Work task 1: In the essay, switch "temperament" to "disposition" and write out everything from "I am not maternal." down to "than I thought.".
Work task 2:
Answer these questions from the essay:
(a) What kind of children did the writer picture having?
(b) In the professional world, how did the ages of most of the people compare with the writer's?
(c) How old was the writer's daughter when she explained what being a boss means?
Work task 3: According to the essay, what did the writer's daughter at age five say being a boss means? List each part.

Adoption, motherhood and leadership

I am not maternal. As a kid even, I didn’t seek comfort, even when it was offered. I relished in it in small doses or got enough of it before I could even remember. I don’t ask myself about the past. Not anymore At least. Instead I’m finding my balance to do well in my late 30s.

Imagining the future, I thought I would be a mom of boys because of my more distant temperament. But God saw fit to give me daughters. Who inherited none of our genetic code. They express their love in lavish ways, and ask for love in return. Loving them has been more fun and easier than I thought.

This year I wanted to run wild. I am responsible and committed, and I never give up. But my determination was tested to the bone. Questioning myself so much became mentally exhausting. A sense of humility on the journey of parenting is essential, because we never arrive, we were know in full, and even if we would not change anymore (which is impossible) our kids change, out of their control and ours. I’ve been a youth leader, and because it was my first experience in a leadership role, it was challenging, but not nearly as hard as the years that followed. I didn’t know how much I don’t know. The obliviousness made the journey sweet. My intuition was unaltered and my heart was true. I just didn’t have all the skills and confidence that come with experience.

In the professional world, I felt many eyes watching, and I had to refine my skills fast, and apply them with professionalism. The people were harder to inspire, and I was stuck with them. Many, most of them were older than me. But I had my own leaders to listen to or lean on.

Then came parenting. It tested everything I knew. It was sweet as a mutual agreement. As my daughter would say when she was five, being a boss means to take care of people and tell them what to do and sometimes show them how to do it.

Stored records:
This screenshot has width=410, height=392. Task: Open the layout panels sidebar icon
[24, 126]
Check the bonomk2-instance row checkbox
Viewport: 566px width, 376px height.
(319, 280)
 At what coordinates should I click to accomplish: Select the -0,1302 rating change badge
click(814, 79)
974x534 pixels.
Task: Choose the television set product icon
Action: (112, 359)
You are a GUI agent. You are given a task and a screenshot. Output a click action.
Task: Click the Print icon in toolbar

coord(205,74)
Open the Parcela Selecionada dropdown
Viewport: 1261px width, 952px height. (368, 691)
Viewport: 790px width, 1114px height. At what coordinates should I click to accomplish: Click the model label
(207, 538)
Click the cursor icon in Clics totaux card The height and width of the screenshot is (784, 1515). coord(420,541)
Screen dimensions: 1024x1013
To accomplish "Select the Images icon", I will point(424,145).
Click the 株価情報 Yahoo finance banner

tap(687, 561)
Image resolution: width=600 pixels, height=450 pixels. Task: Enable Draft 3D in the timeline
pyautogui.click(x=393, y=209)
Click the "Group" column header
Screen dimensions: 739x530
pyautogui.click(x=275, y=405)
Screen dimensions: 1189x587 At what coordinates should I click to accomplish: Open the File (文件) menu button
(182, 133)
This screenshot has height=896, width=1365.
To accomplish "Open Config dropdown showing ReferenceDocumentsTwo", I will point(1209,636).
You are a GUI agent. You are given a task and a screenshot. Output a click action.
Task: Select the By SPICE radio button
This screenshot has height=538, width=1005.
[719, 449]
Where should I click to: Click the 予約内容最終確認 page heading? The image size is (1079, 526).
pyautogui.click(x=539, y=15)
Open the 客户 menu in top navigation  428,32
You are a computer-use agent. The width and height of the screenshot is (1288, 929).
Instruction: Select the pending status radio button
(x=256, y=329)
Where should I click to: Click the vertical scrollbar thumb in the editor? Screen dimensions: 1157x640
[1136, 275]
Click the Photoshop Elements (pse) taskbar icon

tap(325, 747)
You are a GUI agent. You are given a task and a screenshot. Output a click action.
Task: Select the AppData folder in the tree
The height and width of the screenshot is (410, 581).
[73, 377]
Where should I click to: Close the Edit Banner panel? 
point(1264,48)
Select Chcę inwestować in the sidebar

Answer 1:
I am not maternal. As a kid even, I didn’t seek comfort, even when it was offered. I relished in it in small doses or got enough of it before I could even remember. I don’t ask myself about the past. Not anymore At least. Instead I’m finding my balance to do well in my late 30s.

Imagining the future, I thought I would be a mom of boys because of my more distant disposition. But God saw fit to give me daughters. Who inherited none of our genetic code. They express their love in lavish ways, and ask for love in return. Loving them has been more fun and easier than I thought.

Answer 2:
(a) Boys.
(b) Most of them were older than the writer.
(c) Five.

Answer 3:
- To take care of people
- To tell them what to do
- Sometimes to show them how to do it